So in the end, we formalized how annotations are collected, in order to make it easy to figure out that, if there are two values for title for a location in the instance, you can determine which value comes from what part of the schema. If you want to take the one that appears outside of a $ref, you can do that. If you want to combine them somehow, you can do that instead. etc.


So. The problem that OAS faces is that, since your document is composed of many different pieces with different rules for evaluating them, you cannot make use of all of the JSON Schema features that support modularity and re-use. So you need to come up with something else, and I guess that's $mixin.

If it is used in OAS but not allowed to impact schema objects, then I'm entirely fine with it.

If you decide to make it a feature of the OAS Schema Object, then I might as well give up on converging OAS Schema with JSON Schema. Although I would be open to handing JSON Schema over to this group (assuming the other project editors there agreed). I spent a year on this topic already and have what I consider very good and extensively researched reasons for not including such a thing in JSON Schema, and I have less than zero desire to revisit it.

But the possibility of handing it over is a sincere offer. I am finally (as of this week) making progress on getting draft-08 out the door. I will definitely finish that. I intend to do one more draft as several things need wrapping up. But if the community wants to go in a different direction I would not, at this point, mind being relieved of the responsibility. I can't speak for the other JSON Schema folks, though.

[EDIT: OK that got a little pessimistic at the end there didn't it? Sorry, it's been a rough week in JSON Schema land.]
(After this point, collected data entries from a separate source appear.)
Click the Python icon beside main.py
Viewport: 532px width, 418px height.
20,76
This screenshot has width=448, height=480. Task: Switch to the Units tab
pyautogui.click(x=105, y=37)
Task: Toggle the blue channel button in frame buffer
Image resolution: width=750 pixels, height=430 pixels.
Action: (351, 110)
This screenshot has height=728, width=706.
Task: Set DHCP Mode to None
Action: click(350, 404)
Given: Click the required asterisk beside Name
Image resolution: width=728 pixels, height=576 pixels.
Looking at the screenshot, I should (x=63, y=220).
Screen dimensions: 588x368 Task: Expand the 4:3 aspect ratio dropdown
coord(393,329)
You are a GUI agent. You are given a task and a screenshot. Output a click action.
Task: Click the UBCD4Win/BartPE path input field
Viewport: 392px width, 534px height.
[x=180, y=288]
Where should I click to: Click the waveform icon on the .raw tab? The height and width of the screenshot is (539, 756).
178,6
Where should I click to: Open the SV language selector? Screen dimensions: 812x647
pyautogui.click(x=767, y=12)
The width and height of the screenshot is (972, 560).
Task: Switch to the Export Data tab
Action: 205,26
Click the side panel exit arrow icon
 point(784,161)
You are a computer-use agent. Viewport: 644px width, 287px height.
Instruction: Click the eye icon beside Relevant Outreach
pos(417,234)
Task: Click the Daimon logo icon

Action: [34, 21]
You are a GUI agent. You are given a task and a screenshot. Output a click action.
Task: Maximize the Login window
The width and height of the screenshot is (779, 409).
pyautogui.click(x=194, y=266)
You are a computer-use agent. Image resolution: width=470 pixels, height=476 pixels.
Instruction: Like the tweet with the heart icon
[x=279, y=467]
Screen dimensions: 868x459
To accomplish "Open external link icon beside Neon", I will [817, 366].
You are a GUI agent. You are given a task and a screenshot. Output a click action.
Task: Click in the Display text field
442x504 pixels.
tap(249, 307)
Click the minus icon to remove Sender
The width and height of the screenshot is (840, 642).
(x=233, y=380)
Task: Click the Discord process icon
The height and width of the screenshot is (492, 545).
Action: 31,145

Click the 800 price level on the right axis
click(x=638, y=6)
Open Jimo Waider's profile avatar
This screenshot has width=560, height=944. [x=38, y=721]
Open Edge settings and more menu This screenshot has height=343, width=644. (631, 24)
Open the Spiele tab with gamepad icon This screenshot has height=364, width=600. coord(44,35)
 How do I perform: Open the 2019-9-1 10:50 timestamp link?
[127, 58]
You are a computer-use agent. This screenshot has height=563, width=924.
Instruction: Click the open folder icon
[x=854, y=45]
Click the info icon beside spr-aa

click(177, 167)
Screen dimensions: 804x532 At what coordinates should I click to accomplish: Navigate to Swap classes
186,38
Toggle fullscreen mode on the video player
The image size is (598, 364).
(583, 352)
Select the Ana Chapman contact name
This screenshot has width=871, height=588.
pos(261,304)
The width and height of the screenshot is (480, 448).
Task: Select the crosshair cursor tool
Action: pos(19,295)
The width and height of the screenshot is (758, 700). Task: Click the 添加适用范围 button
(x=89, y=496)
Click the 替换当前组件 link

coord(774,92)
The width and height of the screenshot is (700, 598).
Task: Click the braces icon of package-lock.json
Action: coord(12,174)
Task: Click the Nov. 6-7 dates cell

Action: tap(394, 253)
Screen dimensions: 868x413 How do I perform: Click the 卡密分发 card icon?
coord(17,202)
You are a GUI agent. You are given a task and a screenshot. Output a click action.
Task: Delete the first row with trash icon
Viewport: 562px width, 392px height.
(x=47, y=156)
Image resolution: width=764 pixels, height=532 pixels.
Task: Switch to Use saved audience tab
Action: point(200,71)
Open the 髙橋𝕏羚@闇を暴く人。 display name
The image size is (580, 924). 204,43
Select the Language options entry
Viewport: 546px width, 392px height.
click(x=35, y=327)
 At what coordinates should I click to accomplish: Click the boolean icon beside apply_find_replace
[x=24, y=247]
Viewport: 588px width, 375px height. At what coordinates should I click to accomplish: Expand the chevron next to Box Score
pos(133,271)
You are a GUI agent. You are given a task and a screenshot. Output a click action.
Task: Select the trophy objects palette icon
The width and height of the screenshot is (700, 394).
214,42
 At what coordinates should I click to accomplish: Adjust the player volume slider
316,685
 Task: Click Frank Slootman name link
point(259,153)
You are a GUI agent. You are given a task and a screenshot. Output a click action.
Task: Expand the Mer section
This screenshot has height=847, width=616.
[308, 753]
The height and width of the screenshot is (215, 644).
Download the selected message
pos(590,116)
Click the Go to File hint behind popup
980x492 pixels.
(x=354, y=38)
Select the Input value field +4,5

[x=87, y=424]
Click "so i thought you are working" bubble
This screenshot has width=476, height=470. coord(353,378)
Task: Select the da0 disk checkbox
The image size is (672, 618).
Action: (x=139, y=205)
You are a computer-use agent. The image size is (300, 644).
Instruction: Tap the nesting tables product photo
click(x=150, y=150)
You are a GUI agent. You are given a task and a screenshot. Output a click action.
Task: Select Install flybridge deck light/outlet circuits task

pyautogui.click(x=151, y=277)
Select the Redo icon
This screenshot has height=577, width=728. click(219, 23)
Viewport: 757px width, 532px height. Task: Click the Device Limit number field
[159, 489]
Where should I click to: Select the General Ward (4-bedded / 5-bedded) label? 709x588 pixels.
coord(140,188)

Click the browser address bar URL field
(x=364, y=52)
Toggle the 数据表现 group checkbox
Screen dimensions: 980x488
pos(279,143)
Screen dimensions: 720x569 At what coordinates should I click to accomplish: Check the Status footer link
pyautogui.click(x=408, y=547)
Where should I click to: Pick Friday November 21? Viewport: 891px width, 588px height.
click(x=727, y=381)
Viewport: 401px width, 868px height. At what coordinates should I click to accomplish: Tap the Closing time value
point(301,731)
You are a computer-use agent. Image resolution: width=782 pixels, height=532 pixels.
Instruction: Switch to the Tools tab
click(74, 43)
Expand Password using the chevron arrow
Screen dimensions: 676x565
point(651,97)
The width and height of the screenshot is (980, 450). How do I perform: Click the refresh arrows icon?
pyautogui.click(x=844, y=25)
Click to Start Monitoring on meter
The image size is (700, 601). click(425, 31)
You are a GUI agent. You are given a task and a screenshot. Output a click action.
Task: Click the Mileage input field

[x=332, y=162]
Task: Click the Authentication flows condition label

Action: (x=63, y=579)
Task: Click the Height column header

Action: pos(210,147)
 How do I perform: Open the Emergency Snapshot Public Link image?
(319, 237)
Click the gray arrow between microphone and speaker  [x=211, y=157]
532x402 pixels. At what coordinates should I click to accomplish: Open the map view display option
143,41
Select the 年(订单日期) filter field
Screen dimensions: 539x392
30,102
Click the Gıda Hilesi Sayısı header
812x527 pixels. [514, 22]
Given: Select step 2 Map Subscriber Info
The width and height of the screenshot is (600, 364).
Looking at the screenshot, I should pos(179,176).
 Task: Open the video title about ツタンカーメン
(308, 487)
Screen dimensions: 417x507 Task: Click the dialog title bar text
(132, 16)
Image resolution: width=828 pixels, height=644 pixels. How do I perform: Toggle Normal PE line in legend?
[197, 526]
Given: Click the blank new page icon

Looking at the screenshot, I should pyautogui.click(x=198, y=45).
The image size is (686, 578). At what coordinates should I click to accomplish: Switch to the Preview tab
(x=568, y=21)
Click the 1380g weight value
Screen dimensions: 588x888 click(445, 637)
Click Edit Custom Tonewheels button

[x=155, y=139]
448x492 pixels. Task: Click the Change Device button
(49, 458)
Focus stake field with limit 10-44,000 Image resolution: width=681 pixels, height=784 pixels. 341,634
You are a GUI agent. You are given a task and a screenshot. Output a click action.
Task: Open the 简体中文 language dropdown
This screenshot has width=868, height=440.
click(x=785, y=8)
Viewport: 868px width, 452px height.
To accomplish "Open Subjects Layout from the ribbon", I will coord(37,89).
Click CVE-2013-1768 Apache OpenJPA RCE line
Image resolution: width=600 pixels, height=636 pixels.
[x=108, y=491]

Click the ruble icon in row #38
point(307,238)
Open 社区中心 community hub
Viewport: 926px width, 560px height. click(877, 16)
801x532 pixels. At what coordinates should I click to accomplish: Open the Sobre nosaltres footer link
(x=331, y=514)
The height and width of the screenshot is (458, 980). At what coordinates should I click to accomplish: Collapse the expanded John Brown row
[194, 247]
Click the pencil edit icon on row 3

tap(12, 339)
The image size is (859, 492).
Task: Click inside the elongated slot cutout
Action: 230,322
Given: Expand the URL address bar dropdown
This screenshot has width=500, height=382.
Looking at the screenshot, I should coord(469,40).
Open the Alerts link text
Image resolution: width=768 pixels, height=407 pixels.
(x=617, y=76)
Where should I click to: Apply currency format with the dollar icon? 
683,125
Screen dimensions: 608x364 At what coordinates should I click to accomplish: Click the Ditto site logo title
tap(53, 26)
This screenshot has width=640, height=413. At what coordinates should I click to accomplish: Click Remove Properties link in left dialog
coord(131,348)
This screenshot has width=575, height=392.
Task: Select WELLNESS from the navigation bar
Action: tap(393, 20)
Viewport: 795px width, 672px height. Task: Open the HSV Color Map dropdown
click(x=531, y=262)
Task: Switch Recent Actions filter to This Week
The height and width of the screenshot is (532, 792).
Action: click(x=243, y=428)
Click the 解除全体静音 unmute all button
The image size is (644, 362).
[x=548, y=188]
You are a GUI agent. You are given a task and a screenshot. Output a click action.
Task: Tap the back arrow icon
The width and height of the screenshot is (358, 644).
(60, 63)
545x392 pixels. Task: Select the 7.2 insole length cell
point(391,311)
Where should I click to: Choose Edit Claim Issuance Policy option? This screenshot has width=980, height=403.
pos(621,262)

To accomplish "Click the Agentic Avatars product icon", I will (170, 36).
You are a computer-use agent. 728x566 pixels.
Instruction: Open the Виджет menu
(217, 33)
tedepstein commented 5 years ago

@handrews , thanks for the detailed background, and sorry to hear that JSON Schema land has been rough. If that's tainting your perspective, maybe give it a little time and reconsider this conclusion in particular:

If you decide to make it a feature of the OAS Schema Object, then I might as well give up on converging OAS Schema with JSON Schema.

I don't think it's our intent to make it specifically a feature of OAS Schema Object. But it might be difficult, or just awkward, to insulate Schema Object from traits.

Could we think of traits (or mixins), and trait application, as a separate layer of processing, similar to a schema generator?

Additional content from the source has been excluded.